Nos dias de corridas longas, Daniel completa de 38 a 40 km, mas a distância pode variar de intensidade, de acordo com o calendário de provas dos atletas. Trotes pela floresta, treinos de explosão na pista e exercícios de fartlek também fazem parte do dia a dia do maratonista.

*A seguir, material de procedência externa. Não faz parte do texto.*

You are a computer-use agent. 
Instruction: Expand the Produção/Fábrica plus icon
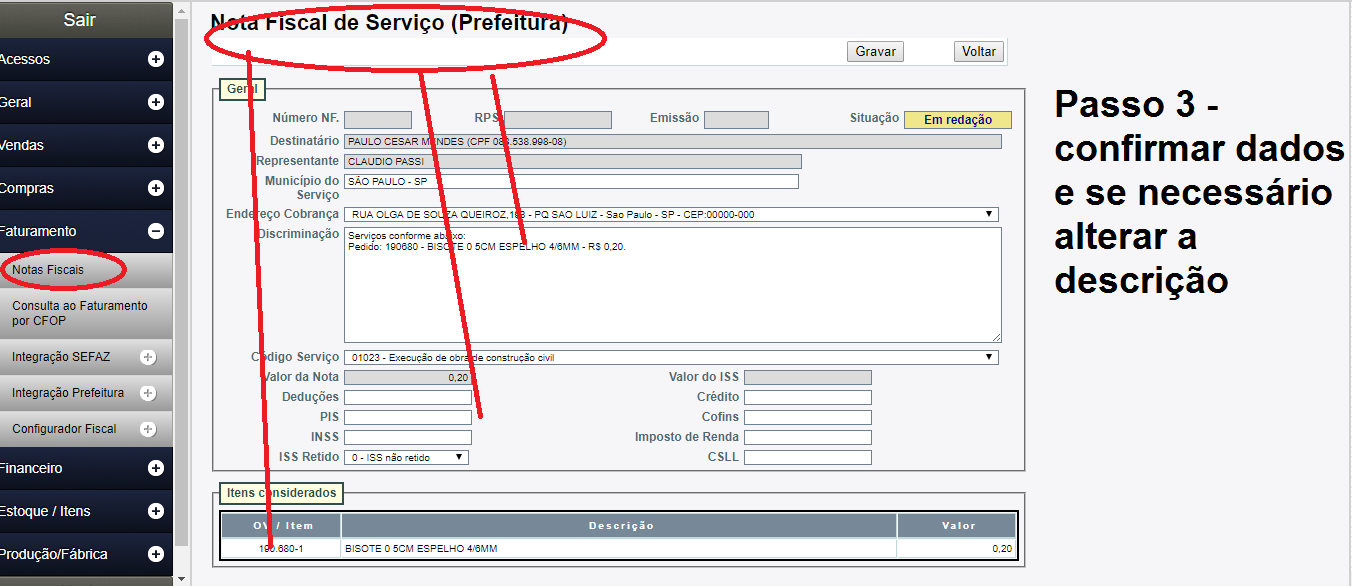[x=155, y=554]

“Os treinos que eu mais gosto são os longões, feitos sempre na floresta, o que é bastante gostoso. No meio da semana sempre tem um, e a distância depende da nossa preparação, mas a gente chega a fazer até 40 km e depois vai baixando. Nos fins de semana são os fartleks – ao contrário do que acontece normalmente no Brasil, onde os longões geralmente são programados para o fim da semana. Nas segundas e terças, a gente tem os treinamentos de pista. Dá mais ou menos de 12 a 15 km de treina- mento na pista, de tiros, repetições etc. Também descansamos muito, porque treinar na altitude não é fácil”, ressalta Daniel.

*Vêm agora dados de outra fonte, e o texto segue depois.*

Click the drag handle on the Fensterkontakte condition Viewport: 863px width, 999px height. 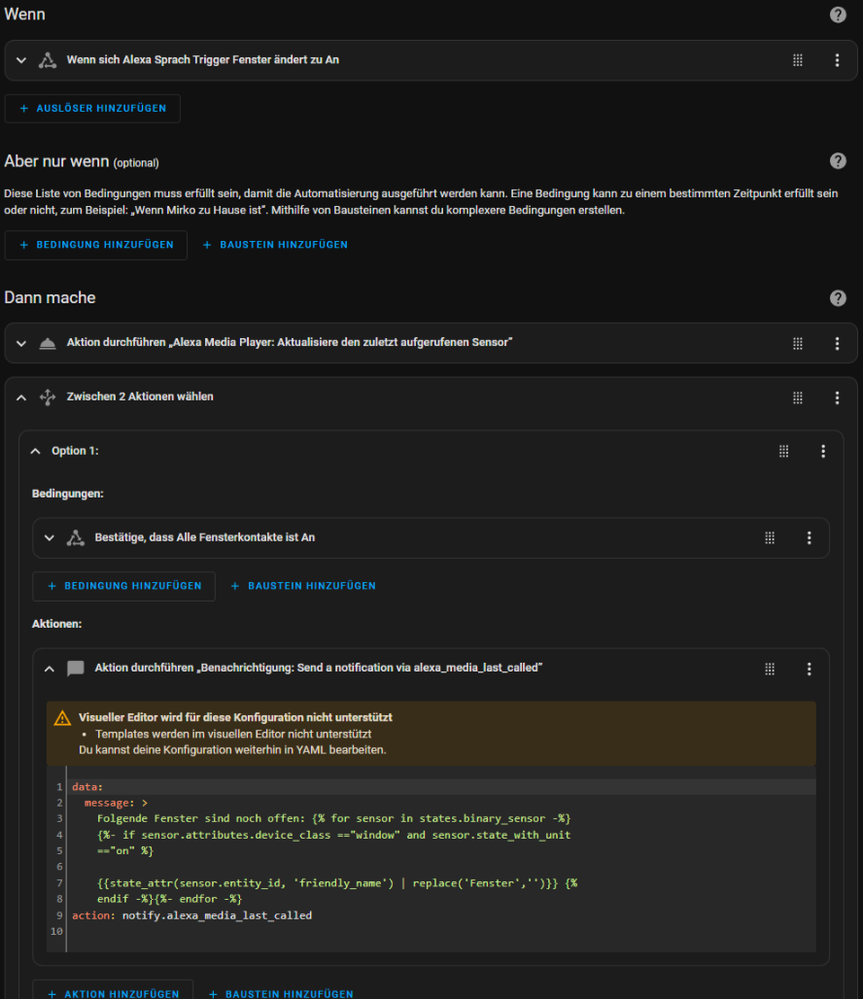tap(769, 537)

Entre os maratonistas que treinam frequentemente ao lado do brasileiro estão grandes nomes da atualidade como Titus Ekiru, líder do ranking mundial de 2021, e Elisha Rotich, atual campeão e recordista da Maratona de Paris. Perto de onde treina, Daniel conta que também é possível ver o bicampeão olímpico e recordista mundial Eliud Kipchoge correndo “pra lá e pra cá”, brinca o brasileiro.

No dia 14 de dezembro, logo depois de emplacar o melhor tempo da carreira (2h06min11) na Maratona de Valência, Daniel foi homenageado pelos atletas locais ao batizar uma árvore com seu nome em um espaço de Kaptagat destinado aos grandes maratonistas. Durante o plantio, o brasileiro foi acompanhado por ninguém menos que o próprio Kipchoge.

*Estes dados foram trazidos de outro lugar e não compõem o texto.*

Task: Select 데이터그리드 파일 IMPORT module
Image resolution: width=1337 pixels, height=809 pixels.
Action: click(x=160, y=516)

“Tive o prazer de conversar com ele algumas vezes no Quênia. Fui muito bem recebido por ele e por todos no país. Acredito que quando aparece alguém com potencial, disciplina e bem esforçado, essa pessoa acaba sendo aceita em qualquer lugar. Então eles me respeitaram e mostraram como funciona o trabalho em equipe”, conta Daniel, que exalta o convívio e o aprendizado com os atletas de elite da maratona mundial.

“Os quenianos são muito focados e acreditam no trabalho de longo prazo. Eles se preparam muito para estarem sempre prontos quando a oportunidade chegar. Eu também acredito nessa filosofia, por isso acho que minha mudança para lá deu certo”,diz Daniel. “De tanto treinar com eles, me preparar como eles, voltei a ser quem eu era nas categorias de base, quando estava sempre correndo na frente e saindo para bater recordes. Essa região abriga os melhores maratonistas do mundo, e eu sinto que nasci para fazer isso, então, na hora que decidi pelos 42 km, foi algo leve, natural”, declara.

Apesar da pouca idade para um maratonista e com apenas três provas de 42 km no currículo, Daniel – que em Valência ficou a apenas seis segundos de quebrar o recorde sul-americano da categoria – espera alçar voos ainda maiores com trabalho, disciplina e perseverança. No último dia de 2021, no seu retorno à corrida de São Silvestre, ele mostrou que está pronto para brigar no primeiro pelotão, ao ficar na 2a posição, atrás apenas do etíope Belay Bezabh, quase quebrando um jejum que já dura 12 anos sem vitórias de brasileiros no evento.

Em meio a tantos africanos de ponta, Daniel sabe que aprender e evoluir ao lado dos melhores será fundamental para continuar brigando pela ponta.

“O próximo passo será formar meu time. Também quero levar alguns brasileiros para o Quênia, mas isso vai depender dos meus patrocinadores e de como tudo irá funcionar nos meses que se aproximam. Mas quero morar aqui, construindo uma base sólida para as próximas maratonas e, se tudo der certo, estar em Paris 2024”, finaliza Daniel.

Trecho retirado da matéria “Um treino para chamar de seu”, originalmente publicada na revista Go Outside 172.